2pm -3:30 in person or Zoom

Buried under our traumas there runs a deep wellspring of creativity and joy waiting to be tapped into within a circle of survivors writing together. The circle format is designed for fostering both personal exploration and the creation of community with an amalgamation of two primary activities:

Writing and reading our writing to each other. Mindfulness practices such as focused breathing and gentle yoga stretches.
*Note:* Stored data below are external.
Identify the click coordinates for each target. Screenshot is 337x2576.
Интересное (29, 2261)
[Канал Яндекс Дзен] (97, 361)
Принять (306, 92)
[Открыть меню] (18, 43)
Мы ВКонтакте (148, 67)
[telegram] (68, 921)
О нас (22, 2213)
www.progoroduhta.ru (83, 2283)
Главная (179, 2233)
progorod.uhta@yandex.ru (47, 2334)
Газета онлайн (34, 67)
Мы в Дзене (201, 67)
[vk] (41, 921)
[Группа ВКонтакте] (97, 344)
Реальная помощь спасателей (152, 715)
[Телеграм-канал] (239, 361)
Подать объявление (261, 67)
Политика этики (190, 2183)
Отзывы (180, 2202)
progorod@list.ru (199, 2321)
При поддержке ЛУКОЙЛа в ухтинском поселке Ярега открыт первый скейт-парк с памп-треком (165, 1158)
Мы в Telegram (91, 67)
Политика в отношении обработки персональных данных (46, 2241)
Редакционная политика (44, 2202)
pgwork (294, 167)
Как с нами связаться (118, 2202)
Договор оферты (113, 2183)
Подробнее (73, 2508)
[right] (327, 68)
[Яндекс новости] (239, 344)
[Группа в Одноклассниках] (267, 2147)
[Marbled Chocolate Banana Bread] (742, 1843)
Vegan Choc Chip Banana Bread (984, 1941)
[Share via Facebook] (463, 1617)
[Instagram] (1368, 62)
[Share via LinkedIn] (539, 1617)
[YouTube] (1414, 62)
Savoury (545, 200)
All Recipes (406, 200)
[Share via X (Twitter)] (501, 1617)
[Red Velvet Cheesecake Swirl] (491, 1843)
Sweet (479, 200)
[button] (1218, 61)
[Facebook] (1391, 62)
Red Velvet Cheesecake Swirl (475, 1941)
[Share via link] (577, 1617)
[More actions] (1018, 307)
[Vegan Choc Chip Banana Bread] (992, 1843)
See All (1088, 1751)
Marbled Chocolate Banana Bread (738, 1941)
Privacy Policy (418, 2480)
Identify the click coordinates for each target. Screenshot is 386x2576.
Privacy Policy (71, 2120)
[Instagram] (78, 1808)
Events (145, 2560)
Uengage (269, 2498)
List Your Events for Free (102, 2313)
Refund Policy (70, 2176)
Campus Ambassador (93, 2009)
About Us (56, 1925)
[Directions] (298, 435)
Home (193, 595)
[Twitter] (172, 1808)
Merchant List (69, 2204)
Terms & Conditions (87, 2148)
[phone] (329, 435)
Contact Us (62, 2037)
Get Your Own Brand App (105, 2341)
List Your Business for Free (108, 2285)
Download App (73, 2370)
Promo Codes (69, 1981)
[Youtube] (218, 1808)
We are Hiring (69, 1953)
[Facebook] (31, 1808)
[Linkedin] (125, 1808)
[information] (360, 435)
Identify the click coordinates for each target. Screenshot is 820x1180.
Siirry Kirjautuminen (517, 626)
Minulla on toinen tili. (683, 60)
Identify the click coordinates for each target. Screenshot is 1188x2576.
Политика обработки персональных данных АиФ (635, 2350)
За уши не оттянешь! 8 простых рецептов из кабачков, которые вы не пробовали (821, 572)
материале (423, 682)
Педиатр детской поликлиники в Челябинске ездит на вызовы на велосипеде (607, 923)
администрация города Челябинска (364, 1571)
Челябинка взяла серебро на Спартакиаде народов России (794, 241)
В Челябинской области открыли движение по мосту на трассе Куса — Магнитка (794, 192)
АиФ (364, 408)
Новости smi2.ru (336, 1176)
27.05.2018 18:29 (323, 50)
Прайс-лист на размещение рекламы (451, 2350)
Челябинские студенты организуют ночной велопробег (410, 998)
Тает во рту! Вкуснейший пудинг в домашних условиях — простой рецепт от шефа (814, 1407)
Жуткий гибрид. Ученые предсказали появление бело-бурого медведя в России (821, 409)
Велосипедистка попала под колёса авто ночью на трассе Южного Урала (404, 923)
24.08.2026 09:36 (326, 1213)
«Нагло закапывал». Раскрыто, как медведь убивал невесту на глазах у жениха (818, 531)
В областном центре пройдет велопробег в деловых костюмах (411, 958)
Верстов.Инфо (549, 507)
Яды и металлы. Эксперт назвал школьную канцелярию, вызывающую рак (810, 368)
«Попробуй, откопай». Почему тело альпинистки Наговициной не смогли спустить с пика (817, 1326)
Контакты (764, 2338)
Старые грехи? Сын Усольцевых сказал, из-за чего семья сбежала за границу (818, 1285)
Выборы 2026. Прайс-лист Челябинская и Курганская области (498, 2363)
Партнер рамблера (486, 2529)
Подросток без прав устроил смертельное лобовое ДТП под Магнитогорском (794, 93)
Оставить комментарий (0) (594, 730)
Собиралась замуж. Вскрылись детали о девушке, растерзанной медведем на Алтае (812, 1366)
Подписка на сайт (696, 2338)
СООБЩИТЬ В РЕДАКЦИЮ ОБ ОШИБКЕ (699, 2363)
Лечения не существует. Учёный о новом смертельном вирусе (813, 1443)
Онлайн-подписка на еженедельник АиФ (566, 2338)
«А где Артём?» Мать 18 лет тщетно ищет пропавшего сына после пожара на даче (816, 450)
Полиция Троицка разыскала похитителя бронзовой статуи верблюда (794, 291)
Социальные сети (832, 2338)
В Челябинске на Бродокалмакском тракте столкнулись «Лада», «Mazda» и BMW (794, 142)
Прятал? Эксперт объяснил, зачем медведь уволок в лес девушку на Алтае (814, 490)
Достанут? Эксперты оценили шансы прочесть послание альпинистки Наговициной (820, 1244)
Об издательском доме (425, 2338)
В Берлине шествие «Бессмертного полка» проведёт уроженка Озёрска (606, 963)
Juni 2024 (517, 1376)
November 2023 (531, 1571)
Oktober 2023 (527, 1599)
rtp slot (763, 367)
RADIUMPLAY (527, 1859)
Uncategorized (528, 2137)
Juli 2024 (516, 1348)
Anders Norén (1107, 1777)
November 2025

We follow a set of group guidelines that holds our space and spirits safely together. Writing prompts are offered and participants write within the safe container of the group. We then honor each other’s voices by actively listening to each writer reading what they have just written. This act of listening, to one’s own words as well as each other’s, confirms and affirms that what each narrator has to say is worthy of our undivided attention. And when the narrator gets to hear what has stayed with us from a piece of their writing, they are given the profound message that their voice has been received, heard, and honored.

VISIONS FROM OUR VOICES:

A Collage Exhibit Depicting Survivor Writing


4-5 PM reception with refreshments served while viewing a collection of 12” x 12” collages from the TTT Writing Circles

The collages are inspired by the narratives and imagery shared within the TTT ongoing writing circles, a profound initiative that unites survivors of incest and sexual abuse. Collages of Survival takes the viewers on an emotional journey, offering a window into the profound healing power of storytelling and art. The exhibit's carefully curated space invites visitors to immerse themselves in the narratives, emotions, and symbolic representations embedded within each collage which are created by the TTT tech Moderators: Beth Seigling, Karo Ska and Maggie Donovan.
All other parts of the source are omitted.